§ Work to complete: In the records below, find the line that contains "Advertising (46, 2480)", then write out that line and each one after it exactly, up to and including the last.

Data to use Block Start

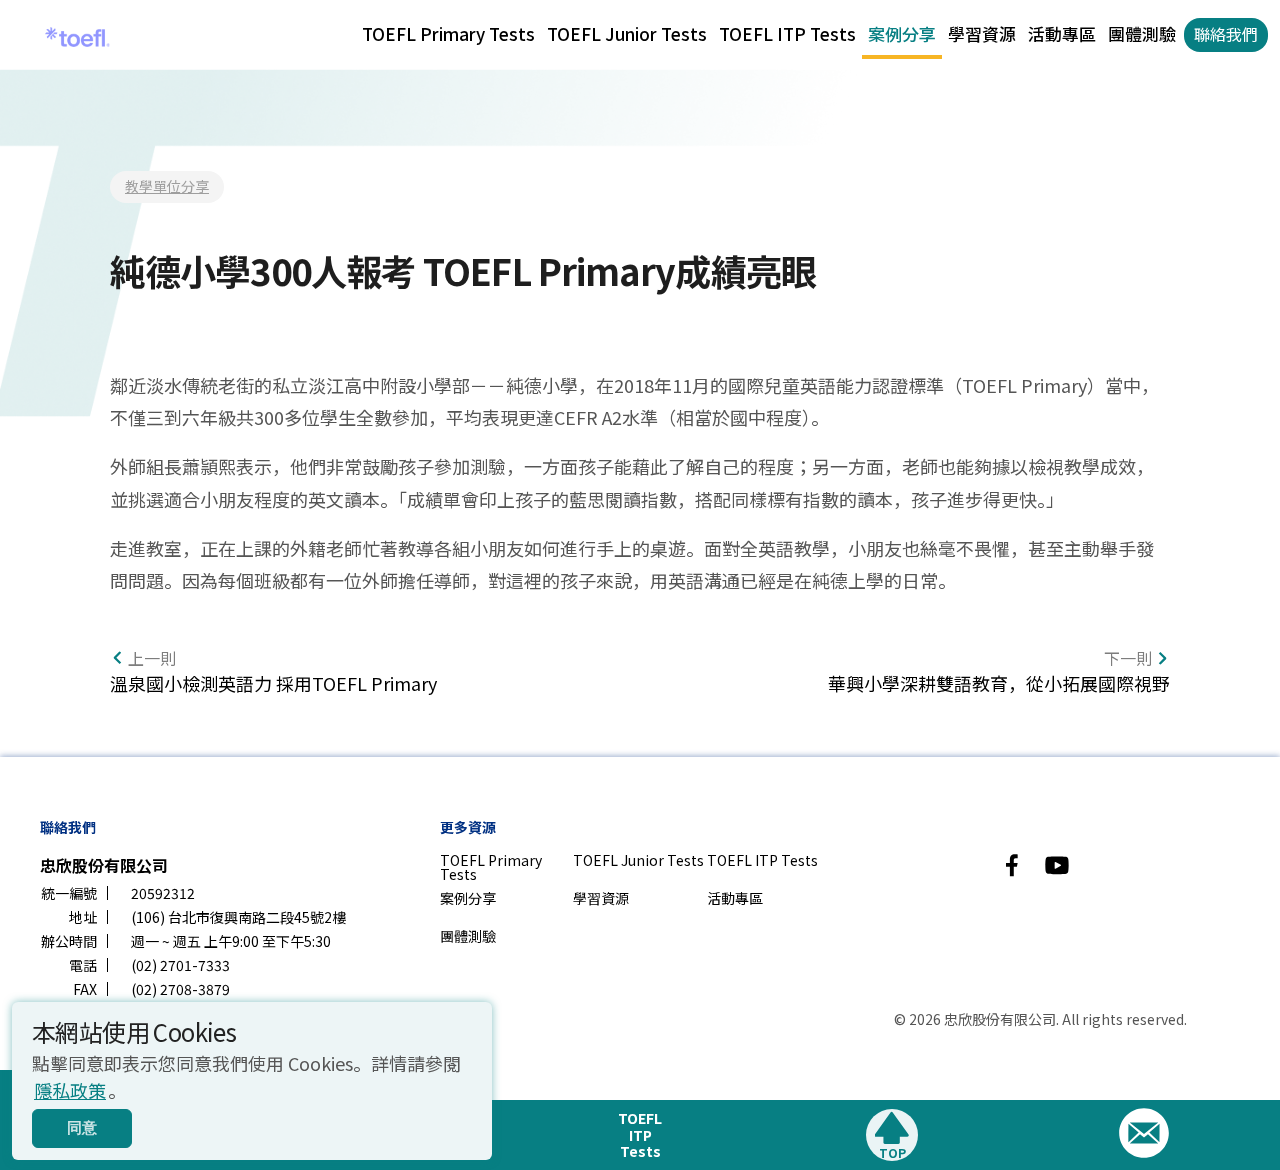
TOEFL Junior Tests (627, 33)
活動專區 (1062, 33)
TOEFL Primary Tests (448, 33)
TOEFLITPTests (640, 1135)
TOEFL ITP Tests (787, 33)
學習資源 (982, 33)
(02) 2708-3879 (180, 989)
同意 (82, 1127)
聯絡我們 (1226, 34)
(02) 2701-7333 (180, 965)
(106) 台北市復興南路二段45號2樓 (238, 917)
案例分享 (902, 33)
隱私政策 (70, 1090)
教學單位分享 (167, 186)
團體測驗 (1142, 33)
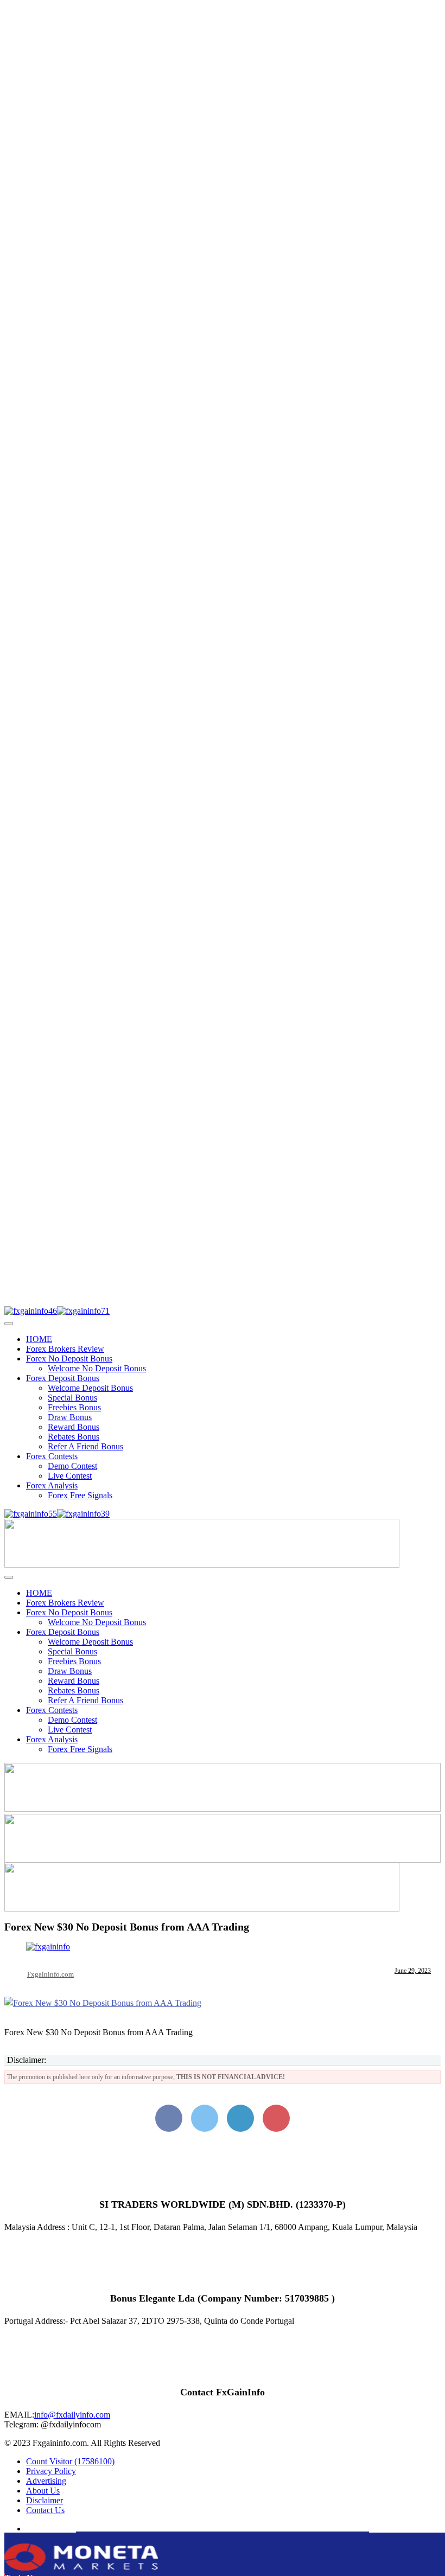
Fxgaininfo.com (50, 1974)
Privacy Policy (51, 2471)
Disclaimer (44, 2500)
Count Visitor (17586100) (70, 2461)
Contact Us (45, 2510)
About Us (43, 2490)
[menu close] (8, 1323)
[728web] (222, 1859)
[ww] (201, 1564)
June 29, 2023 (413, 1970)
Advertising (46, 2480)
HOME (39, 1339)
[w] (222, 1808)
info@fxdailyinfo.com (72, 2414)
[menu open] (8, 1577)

Data to use Block End

§ Completed exercise:
Advertising (46, 2480)
HOME (39, 1339)
[w] (222, 1808)
info@fxdailyinfo.com (72, 2414)
[menu open] (8, 1577)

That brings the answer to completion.